EXERCISE AIM: Your answer should be the entries below, reproduced character for character.

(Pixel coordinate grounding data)
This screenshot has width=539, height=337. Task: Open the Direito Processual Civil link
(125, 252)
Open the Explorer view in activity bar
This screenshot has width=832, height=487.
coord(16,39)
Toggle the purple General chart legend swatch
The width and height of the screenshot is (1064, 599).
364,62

RESULT FOR THIS EXERCISE:
This screenshot has width=539, height=337. Task: Open the Direito Processual Civil link
(125, 252)
Open the Explorer view in activity bar
This screenshot has width=832, height=487.
coord(16,39)
Toggle the purple General chart legend swatch
The width and height of the screenshot is (1064, 599).
364,62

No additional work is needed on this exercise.